E Deus — nas celestes plagas —
Colhe da glória nas vagas
Os mortos de Pirajá.
Há destes dias augustos
Na tumba dos Briaréus.
Como que Deus baixa à terra
Sem mesmo descer dos céus.
É que essas lousas rasteiras
São — gigantes cordilheiras
Do Senhor aos olhos nus.
É que essas brancas ossadas
São—colunas arrojadas
Dos infinitos azuis.
Sim! Quando o tempo entre os dedos
Quebra um séc'lo, uma nação...
Encontra nomes tão grandes,
Que não lhe cabem na mão!...
Heróis! Como o cedro augusto
Campeia rijo e vetusto
Dos séc'los ao perpassar,
Vós sois os cedros da História,
A cuja sombra de glória
Vai‑se o Brasil abrigar.
E nós, que somos faíscas
Da luz desses arrebóis,
Nós, que somos borboletas
—Das crisálidas de avós,
Nós, que entre as bagas dos cantos,
Por entre as gotas dos prantos
Inda os sabemos chorar,
Podemos dizer: "Das campas
Sacudi as frias tampas!
Vinde a Pátria abençoar!..."
Erguei‑vos, santos fantasmas!
Vós não tendes que corar...
(Porque eu sei que o filho torpe
Faz o morto soluçar. . . )
Gemem as sombras dos Gracos,
Dos Catões, dos Espartacos
Vendo seus filhos tão vis...
Dize‑o tu, soberbo Mário!
Tu, que ensopas o sudário
Vendo Roma—meretriz!...
Ai!
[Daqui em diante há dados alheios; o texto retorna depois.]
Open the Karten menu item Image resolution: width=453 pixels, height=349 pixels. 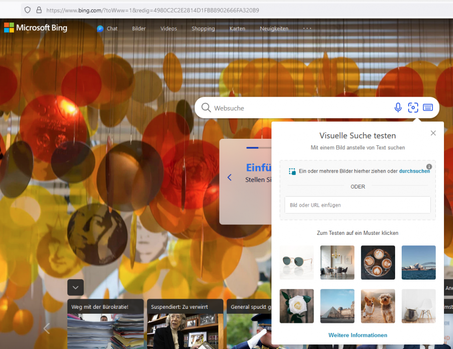[x=237, y=29]
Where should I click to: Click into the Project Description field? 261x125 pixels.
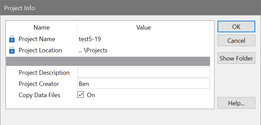pos(144,72)
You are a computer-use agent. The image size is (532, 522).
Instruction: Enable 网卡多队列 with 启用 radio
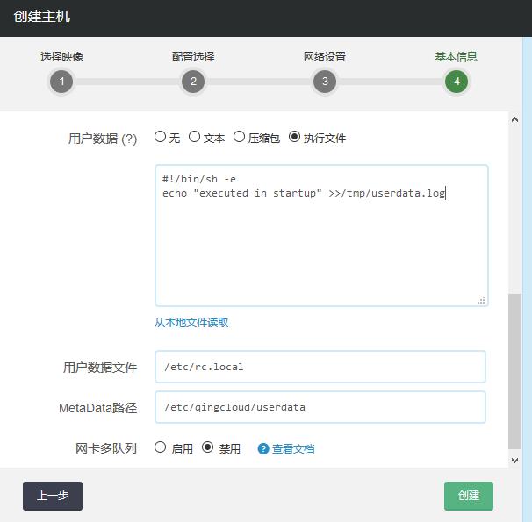(160, 447)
Que lágrimas candentes
Choram órbitas sem luz! —
Que idéia terá Leônidas
Vendo Esparta nos pauis?!...
Alta noite, quando pena
Sobre Árcole, sobre Iena,
Bonaparte—o rei dos reis—,
Que dor d'alma lhe rebenta.
Ao ver su'águia sangrenta
No sabre de Juarez!?...
Porém aqui não há grito,
Nem pranto, nem ai, nem dor...
O presente não desmente
Do seu ninho de condor...
Mãos, que, outrora de crianças
A rir— dentaram as lanças
Dos velhos de Pirajá....
De homens hoje, as empunhando,
Nas batalhas afiando,
Vão caminho de Humaitá!...
Basta!... Curvai‑vos, ó povo!...
Ei‑los os vultos sem par,
Só de joelhos podemos
Nest'hora augusta fitar
Riachuelo e Cabrito,
Que sobem para o infinito
Como jungidos leões,
Puxando os carros dourados
Dos meteoros largados
Sobre a noite das nações.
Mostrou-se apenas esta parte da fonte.